# Now, this is the way to cut veneer !



## NormG (Mar 5, 2010)

I learned something else this evening. I was under the impression a razor blade and/or knife was used


----------



## grizzman (May 10, 2009)

what a wonderful saw, and the guy using it sure has a golden arizona tan…wow..but what i really want to know is who won the race….and are there any pictures or video from this weekend..yo hoho…blow the man down…....


----------



## Jim Jakosh (Nov 24, 2009)

Nice saw. It reminds me of an Ulu knife from Alaska….................Jim


----------



## JoeLyddon (Apr 22, 2007)

*I am rapidly becoming a fan of Tools for Working Wood and the Gramercy line of specialty tools. This review is about the French style veneer saw but if you look closely, you will see their superb holdfasts being used as well.*

I thought you did that a LONG time ago…

You either made them or bought them…

You're doing GREAT however way you've decided to do it…

I think you could've made a veneer cutter though… but, I don't know anything about it… LOL

Thank you.


----------



## MNedman (Dec 1, 2007)

Ok Paul…you just sold me! Fathers Day is coming up!


----------



## shipwright (Sep 27, 2010)

OK Grizz, It's off topic but this one's for you. Relaxing after the race. The 65 foot schooner won (again).


----------



## stefang (Apr 9, 2009)

SET TASK A: In the veneer saw thread, which vessel won the race?
SET TASK B: In one to three sentences, explain why the post by shipwright in the veneer saw thread is addressed to Grizz.
SET TASK C: Reproduce the passage of the veneer saw thread starting at "## grizzman (May" and ending at "(Nov 24, 2009)".

EXTRACTED MATERIAL:

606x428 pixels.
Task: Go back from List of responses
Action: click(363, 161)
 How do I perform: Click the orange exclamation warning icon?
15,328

--

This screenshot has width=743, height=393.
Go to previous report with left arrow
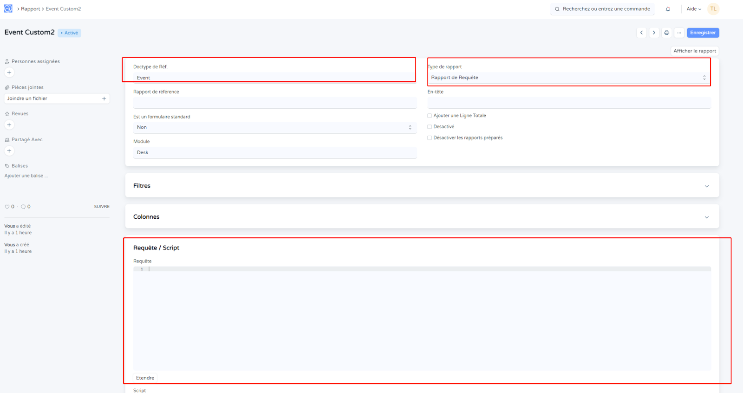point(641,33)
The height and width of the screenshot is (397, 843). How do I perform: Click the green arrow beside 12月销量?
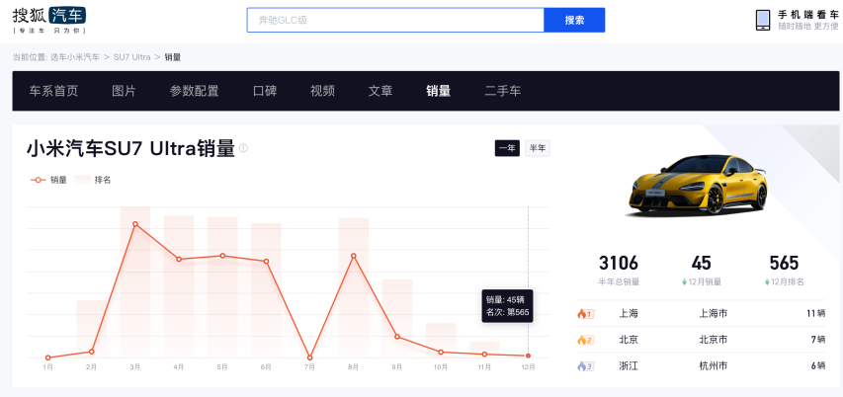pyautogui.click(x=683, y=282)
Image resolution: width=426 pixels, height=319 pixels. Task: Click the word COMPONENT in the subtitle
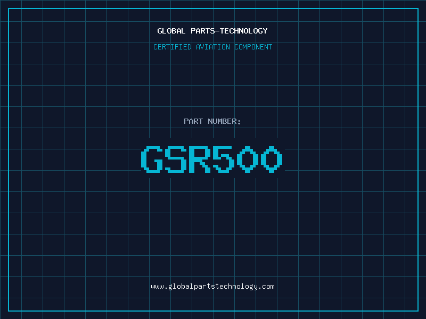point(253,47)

FULL ANSWER A: The 65 foot schooner won the race again.

FULL ANSWER B: Grizzman had asked who won the race and whether there were any pictures or video from that weekend. Shipwright replies to him directly, noting that the post is off topic. The post describes relaxing after the race and reports that the 65 foot schooner won again.

FULL ANSWER C:
## grizzman (May 10, 2009)

what a wonderful saw, and the guy using it sure has a golden arizona tan…wow..but what i really want to know is who won the race….and are there any pictures or video from this weekend..yo hoho…blow the man down…....


----------



## Jim Jakosh (Nov 24, 2009)